- [Exercise] From the items below, copy out in full every line that contains the string "sidebar".

┌────────

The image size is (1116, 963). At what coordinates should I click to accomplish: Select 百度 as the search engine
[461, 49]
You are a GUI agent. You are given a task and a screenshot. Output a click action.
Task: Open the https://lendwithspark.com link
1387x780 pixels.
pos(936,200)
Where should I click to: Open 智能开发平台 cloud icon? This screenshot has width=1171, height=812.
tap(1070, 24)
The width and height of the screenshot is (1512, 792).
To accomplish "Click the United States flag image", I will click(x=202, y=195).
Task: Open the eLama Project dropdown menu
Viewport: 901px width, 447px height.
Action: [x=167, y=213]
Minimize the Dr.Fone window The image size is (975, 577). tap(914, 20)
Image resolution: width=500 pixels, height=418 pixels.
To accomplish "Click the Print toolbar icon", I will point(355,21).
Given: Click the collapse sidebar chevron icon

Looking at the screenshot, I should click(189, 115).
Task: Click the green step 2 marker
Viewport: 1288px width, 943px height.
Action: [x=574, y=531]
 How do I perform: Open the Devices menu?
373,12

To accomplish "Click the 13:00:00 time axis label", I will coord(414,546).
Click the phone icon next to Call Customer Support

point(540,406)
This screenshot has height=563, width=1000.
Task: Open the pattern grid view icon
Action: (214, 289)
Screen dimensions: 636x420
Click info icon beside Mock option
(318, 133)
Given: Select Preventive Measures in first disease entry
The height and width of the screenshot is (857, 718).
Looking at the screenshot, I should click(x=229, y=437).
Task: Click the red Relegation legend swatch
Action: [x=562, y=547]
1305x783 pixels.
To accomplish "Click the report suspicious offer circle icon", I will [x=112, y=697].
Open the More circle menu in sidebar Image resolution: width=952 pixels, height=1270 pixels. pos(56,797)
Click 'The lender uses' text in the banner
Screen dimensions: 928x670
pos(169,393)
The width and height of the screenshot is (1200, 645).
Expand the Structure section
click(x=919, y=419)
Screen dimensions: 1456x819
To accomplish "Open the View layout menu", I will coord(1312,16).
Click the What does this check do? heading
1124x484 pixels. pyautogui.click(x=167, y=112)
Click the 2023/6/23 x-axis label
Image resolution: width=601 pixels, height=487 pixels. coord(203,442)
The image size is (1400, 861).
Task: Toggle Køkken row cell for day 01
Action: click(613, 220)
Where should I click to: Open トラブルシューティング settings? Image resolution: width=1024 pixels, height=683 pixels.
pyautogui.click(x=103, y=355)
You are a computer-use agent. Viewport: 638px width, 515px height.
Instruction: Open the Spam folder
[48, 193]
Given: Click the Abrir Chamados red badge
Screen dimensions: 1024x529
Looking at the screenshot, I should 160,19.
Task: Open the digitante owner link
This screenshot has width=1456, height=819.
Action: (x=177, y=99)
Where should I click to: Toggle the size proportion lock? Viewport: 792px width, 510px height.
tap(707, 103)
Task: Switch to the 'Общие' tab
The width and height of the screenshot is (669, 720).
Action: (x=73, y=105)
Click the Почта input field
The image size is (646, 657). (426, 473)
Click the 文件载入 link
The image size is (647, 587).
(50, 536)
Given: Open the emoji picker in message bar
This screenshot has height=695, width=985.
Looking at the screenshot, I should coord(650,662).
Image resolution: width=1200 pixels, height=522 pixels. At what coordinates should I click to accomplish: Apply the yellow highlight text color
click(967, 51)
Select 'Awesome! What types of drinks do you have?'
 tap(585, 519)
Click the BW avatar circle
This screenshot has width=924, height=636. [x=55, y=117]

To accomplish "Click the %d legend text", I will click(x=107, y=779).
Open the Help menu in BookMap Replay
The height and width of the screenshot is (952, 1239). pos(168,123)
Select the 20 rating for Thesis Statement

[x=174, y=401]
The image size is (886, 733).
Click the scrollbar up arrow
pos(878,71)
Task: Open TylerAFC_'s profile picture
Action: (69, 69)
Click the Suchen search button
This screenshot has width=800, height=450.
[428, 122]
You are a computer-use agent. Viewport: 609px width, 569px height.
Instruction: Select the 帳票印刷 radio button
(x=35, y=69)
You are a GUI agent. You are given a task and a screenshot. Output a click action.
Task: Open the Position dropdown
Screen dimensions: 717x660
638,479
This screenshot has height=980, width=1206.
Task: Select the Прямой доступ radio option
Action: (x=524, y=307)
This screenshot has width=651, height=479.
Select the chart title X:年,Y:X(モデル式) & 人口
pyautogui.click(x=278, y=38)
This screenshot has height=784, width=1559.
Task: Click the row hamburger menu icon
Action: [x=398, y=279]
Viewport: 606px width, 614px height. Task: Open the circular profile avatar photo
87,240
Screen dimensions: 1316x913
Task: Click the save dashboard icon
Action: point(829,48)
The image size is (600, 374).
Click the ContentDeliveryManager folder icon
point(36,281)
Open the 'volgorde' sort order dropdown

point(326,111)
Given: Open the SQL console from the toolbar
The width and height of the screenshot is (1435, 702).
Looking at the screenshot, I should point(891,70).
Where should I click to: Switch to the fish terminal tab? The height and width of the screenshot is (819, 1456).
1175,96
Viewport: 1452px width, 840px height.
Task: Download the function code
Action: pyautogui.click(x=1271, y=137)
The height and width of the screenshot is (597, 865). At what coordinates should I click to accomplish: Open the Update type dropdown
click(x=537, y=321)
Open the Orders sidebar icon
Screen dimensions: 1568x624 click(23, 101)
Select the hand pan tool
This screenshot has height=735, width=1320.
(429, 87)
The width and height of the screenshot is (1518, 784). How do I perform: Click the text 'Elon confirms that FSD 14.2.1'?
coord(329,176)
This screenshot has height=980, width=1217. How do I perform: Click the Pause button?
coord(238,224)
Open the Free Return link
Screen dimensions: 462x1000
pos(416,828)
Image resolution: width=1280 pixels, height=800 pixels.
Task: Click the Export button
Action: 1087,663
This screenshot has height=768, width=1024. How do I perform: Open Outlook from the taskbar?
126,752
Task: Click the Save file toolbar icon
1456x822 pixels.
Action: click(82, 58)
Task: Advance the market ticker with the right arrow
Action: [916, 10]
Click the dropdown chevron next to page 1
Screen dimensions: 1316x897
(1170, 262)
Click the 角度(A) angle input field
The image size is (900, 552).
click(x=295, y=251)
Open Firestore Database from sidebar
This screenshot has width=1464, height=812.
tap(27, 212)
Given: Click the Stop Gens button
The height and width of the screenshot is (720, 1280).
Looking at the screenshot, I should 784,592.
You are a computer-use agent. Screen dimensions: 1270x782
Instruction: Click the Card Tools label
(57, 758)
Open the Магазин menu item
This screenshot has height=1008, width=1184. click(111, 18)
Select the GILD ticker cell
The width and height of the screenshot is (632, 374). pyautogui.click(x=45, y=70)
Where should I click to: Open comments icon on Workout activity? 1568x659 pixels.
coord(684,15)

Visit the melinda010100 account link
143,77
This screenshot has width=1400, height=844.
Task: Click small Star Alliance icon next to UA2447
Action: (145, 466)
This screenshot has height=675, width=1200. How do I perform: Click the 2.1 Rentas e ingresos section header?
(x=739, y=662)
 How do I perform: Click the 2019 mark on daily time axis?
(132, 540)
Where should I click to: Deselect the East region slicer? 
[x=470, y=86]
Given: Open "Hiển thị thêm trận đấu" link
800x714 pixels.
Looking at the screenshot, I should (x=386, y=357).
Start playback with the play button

└────────

- [Full output]
Given: Click the collapse sidebar chevron icon
Open the More circle menu in sidebar Image resolution: width=952 pixels, height=1270 pixels. pos(56,797)
Open the Orders sidebar icon
Open Firestore Database from sidebar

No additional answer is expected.